As described in the previous slide, the first compartment of our methodology is the link of emission sources to indoor concentrations.Firstly, to estimate emissions, we use the data regarding the use of consumer products (e.g. air fresheners) / existing materials and the specific release rate for the contaminants under consideration. After constructing the emission inventory from the indoor sources, we need to estimate indoor concentrations. For estimating concentrations, we take into account indoor/outdoor air interaction, as well as the parameters such as room volumes and air exchange rates, that they present a wide variability between the several geographic locations. For the purposes of the INTERA, we decided that a dual box model is sufficient. In general, box models assume that the concentration within the examined indoor location is uniform, which is a valid assumption for residential locations, since there are no strong emission sources, neither strong ventilation systems (as in occupational settings). Thus, we avoided the use of CFD models which they demand very high computational cost, without to derive any significant refinement in the exposure assessment process of the current application.

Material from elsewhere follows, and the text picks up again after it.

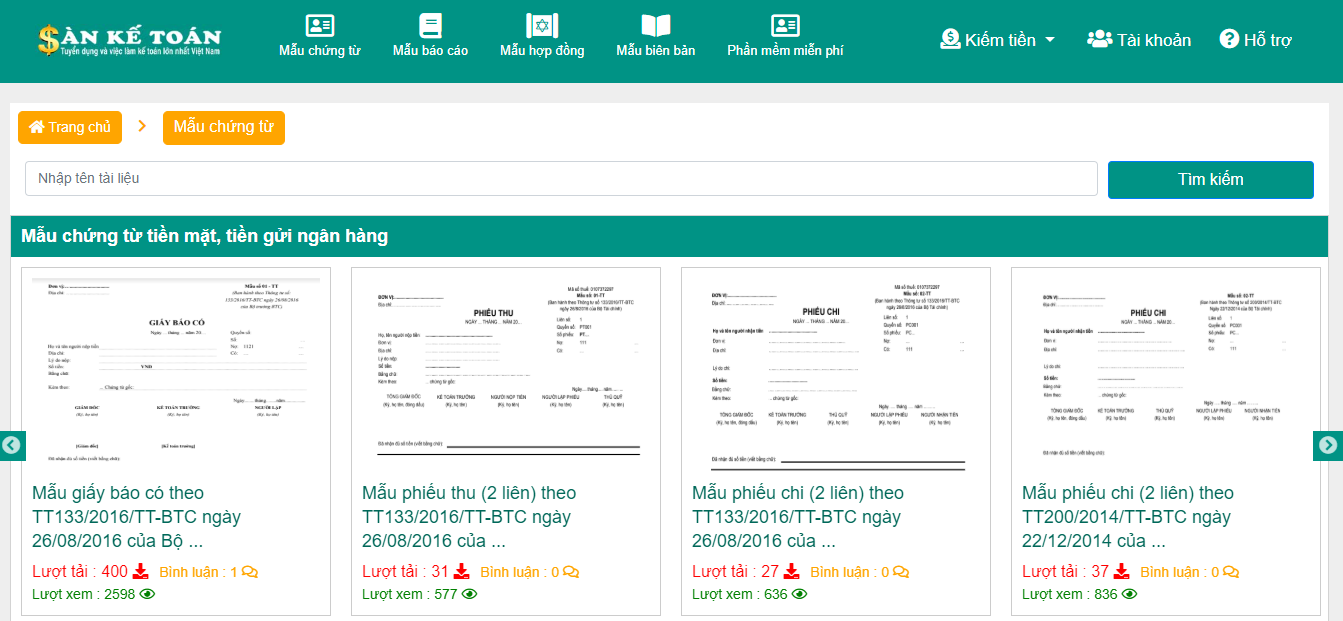Click download icon beside Lượt tải 400

click(140, 572)
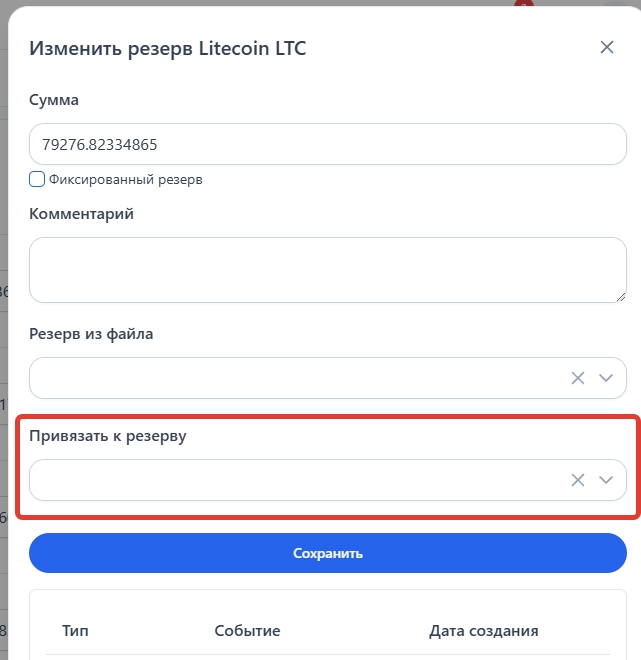Viewport: 641px width, 660px height.
Task: Click the "Резерв из файла" label
Action: [x=91, y=334]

As discussed earlier, beside inhalation, oral non-dietary and dermal exposure will be taken also into account. For dermal exposure, the plausible exposure scenarios constituteinstant and repeated application (e.g. an insect repellent), rubbing off (e.g. scanning dust from a desk surface with the forearm) and migration (e.g. contact with a cloth). It is important to clarify, that this is a 2 stage calculation; firstly we need to estimate what is called potential dose. The potential dose represents the dose that is in contact with the biological barriers of the human body (e.g., digestive tract, lungs and skin), while the absorbed dose constitutes the quantity of the compound that effectively passes across them and reaches the systemic blood circulation and internal organs. Similarly for non-dietary ingestion, the employed exposure mechanisms soil and dust ingestion, hand to mouth behavior and object to mouth behavior, the later being more important for children.
The next step after estimating exposure is the calculation of internal dose, meaning the concentration of the compound of interest within human tissues. To accomplish this task, we use Physiology Based Pharmacokinetic models. Physiologically based pharmacokinetic models (PBPK) are modelling tools which describe the mechanisms of absorption, distribution, metabolism and elimination (ADME) of chemicals in the body resulting from acute and/or chronic exposure regimes. They are independent structural models, comprising the tissues and organs of the body with each perfused by, and connected via, the blood circulatory system. In PBPK models the organism is frequently represented as a network of tissue compartments (e.g., liver, fat, slowly perfused tissues, and richly perfused tissues) interconnected by systemic circulation.
The importance for the use of internal dose models arise from the need to realistically describe the actual internal exposure variability. In this figure we can see that by monitoring only concentrations or exposure we can’t fully capture the dynamics of actual exposure, as in the case of benzene presented herein. Since benzene toxicity arise from its toxic metabolites, we need to be able to capture that time hysteresis between external and internal exposure.In addition, aggregation of multiple routes and pathways does not occur by just summing up the concentrations; contribution of each exposure route to the systemic circulation is estimated in a biologically plausible manner. In this way, differences in the absorption rate and in the overall bioavailability are taken into account and unnecessary overestimations occurring by summing up the externaldoses are avoided.